#### Your goal
Report how many lines in the records below hold the word "computer". Add nothing to the number.

#### Information shown
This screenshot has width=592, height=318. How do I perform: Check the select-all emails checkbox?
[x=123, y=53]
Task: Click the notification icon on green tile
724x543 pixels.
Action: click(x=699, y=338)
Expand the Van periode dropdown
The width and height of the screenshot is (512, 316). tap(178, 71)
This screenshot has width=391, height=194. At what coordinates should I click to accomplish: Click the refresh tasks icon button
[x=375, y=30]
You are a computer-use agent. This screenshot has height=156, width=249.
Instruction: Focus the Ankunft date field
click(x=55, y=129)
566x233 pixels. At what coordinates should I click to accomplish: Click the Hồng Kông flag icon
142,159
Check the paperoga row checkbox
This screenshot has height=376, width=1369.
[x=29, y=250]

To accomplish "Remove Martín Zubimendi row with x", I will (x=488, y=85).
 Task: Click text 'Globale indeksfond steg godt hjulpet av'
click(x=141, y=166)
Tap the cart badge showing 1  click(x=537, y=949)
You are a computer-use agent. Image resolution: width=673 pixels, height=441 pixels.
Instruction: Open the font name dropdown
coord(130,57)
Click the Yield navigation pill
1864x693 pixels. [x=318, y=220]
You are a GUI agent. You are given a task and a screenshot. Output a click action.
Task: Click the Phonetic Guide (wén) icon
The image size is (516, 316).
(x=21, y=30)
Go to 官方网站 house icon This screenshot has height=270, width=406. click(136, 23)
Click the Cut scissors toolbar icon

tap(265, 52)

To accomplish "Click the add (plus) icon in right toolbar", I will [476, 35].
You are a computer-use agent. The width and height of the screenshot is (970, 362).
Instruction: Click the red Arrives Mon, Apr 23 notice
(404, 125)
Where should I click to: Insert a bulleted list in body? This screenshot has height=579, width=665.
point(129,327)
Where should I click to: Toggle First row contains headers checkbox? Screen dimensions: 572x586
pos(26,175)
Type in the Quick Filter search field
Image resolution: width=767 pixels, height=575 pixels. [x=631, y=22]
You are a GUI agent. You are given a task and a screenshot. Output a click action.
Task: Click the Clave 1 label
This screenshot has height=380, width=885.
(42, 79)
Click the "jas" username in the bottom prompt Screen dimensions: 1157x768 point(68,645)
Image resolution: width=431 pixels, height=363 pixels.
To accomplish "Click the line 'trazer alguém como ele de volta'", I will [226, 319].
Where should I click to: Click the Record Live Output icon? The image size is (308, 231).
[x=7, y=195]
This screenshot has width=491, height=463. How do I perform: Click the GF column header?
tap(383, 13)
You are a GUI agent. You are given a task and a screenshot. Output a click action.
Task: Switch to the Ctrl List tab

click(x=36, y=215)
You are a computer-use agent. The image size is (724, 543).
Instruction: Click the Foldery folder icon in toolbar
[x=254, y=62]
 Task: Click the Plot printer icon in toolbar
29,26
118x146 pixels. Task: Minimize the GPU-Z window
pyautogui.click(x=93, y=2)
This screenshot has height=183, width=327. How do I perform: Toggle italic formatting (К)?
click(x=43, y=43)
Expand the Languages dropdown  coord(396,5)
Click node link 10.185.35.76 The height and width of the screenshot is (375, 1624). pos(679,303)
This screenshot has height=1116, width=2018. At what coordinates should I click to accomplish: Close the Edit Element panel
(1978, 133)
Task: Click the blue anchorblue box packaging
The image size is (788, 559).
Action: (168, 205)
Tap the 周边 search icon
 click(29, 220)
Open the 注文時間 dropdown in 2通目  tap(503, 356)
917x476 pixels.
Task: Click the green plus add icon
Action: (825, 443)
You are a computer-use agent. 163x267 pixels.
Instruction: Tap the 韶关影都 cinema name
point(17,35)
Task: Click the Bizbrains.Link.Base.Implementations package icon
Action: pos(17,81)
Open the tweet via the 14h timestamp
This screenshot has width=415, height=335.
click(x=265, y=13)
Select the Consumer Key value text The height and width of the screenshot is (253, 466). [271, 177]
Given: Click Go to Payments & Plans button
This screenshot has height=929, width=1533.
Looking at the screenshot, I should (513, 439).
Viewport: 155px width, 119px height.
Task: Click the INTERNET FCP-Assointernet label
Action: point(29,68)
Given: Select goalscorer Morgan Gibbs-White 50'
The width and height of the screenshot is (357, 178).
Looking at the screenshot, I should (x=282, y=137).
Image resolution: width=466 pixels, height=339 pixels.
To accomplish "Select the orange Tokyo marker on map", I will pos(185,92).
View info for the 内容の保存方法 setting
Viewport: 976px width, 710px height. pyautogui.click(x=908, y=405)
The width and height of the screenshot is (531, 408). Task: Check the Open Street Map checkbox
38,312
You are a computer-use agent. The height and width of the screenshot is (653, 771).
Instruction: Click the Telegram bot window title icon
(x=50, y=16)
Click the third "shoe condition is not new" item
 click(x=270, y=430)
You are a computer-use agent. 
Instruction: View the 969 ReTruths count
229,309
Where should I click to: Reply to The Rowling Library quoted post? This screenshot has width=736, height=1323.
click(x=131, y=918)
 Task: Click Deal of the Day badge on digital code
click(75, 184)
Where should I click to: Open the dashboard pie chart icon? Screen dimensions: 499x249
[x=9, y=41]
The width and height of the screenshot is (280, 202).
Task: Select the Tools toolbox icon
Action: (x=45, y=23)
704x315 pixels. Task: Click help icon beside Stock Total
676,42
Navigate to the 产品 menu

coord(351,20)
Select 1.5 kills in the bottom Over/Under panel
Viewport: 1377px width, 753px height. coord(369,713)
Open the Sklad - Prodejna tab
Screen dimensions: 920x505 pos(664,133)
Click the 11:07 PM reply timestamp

#### Response area
7